New sources from the Marches of tablatures for plucked string instruments – XVI and XVII centuries

The paper presents two rare new sources of instrumental music discovered in the Marches, a region which in the past few years has been the seat of extremely important archival-musical finds, from manuscript fragments of ars nova music between the xiv and xv centuries to parts of a hitherto unknown musical work printed by Ottaviano Petrucci. In this particular instance, the new sources are two manuscript tablatures for plucked instruments, more precisly: A) a tablature for lute in the book of a Jesi notary for the years 1531-1533, preserved in the State Archive of Ancona, an exceptionally interesting discovery since it represents one of the oldest manuscripts of its kind identified to date; B) a fragmentary tablature for Spanish guitar, datable around the middle of the xvii century, traced on the parchment cover boards of an older printed legal volume and preserved in the 'Mozzi Borgetti' Municipal Library of Macerata.

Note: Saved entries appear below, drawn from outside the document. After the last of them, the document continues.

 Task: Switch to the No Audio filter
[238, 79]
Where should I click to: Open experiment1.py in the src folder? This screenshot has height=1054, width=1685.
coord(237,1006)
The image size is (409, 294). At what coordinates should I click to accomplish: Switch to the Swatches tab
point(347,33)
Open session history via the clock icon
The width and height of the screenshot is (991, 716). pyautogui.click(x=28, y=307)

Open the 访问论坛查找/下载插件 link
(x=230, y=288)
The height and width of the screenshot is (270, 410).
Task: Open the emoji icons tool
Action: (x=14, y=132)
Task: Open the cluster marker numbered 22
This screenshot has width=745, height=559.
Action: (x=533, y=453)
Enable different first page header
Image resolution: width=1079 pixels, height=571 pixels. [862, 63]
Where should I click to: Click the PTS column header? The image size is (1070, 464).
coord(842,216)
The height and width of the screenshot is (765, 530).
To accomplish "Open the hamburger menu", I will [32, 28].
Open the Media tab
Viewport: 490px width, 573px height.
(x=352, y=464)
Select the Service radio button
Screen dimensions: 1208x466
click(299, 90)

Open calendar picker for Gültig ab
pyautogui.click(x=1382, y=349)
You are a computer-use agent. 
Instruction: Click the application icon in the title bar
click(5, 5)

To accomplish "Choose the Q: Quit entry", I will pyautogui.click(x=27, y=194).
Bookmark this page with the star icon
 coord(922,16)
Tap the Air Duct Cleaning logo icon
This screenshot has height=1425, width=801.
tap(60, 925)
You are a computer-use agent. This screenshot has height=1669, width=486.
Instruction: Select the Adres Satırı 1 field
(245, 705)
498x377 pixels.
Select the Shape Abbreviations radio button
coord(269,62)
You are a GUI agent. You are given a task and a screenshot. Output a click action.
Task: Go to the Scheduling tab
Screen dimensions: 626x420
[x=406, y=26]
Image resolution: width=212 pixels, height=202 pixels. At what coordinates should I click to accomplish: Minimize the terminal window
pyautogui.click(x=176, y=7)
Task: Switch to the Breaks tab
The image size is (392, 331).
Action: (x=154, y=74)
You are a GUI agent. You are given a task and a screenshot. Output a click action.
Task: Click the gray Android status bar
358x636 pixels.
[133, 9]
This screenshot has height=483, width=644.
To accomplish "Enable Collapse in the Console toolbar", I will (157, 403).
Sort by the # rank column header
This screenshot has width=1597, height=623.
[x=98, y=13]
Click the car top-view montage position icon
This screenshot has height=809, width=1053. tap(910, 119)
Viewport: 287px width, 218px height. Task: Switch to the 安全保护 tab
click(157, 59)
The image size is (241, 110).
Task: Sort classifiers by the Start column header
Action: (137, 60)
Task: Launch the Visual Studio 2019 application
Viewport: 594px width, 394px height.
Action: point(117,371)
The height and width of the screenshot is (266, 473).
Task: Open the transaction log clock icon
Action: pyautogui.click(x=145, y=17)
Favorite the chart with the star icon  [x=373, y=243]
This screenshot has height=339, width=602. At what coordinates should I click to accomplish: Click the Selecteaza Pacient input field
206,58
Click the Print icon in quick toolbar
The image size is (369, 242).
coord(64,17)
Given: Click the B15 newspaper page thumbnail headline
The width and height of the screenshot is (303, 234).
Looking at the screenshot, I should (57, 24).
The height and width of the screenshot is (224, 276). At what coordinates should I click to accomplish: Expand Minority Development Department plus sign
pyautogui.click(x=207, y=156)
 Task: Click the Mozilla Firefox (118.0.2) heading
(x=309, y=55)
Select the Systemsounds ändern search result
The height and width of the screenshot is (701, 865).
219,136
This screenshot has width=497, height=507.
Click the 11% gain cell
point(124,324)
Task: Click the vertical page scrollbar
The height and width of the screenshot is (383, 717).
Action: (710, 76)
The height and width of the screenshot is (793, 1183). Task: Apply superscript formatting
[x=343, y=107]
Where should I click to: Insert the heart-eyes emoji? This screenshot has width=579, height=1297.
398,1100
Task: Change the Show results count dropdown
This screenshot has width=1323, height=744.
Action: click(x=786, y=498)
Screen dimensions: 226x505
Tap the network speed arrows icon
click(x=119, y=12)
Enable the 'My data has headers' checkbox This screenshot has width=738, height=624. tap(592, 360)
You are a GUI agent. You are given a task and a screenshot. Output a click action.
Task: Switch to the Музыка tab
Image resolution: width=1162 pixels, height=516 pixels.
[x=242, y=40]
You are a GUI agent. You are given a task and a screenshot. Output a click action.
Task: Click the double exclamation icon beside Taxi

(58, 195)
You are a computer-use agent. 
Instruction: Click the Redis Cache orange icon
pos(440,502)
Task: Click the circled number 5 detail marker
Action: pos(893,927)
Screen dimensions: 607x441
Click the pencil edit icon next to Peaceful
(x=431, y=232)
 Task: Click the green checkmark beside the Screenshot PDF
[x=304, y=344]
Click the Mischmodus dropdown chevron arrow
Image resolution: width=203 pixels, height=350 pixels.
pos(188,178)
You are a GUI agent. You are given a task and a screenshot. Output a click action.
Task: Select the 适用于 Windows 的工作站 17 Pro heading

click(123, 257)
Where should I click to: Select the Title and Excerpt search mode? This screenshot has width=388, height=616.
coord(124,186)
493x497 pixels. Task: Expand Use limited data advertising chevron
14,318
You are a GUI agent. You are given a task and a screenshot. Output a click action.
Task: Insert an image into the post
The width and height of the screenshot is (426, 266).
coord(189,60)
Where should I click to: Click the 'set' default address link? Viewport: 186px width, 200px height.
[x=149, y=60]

After arranging the new finds in a suitable relationship with the intabulated sources already known today and existing in the Marches, or at one time connected with the region (from the well-known codex «cordiforme» of the Pesaro Biblioteca Oliveriana to the scattered fragments for lute attributable to the painter Gerardo Cibo of Cingoli; from the two manuscripts of the Municipal Library of Jesi, formerly belonging to the local noble family Planetti, to the collection for Spanish guitar in the private library of the Counts Olivieri-Onofri at San Ginesio), the two new sources are described in detail and discussed critically.
These two manuscript tablatures, separated from one another by nearly a century, indicate that many similar forms of musical notation must have existed during this period in a region like the Marches where literary and iconographical sources abound, demonstrating a widespread diffusion of the instruments in question, perhaps greater than any other area of Italy with the exception of capital cities like Venice, Florence, Rome and Naples.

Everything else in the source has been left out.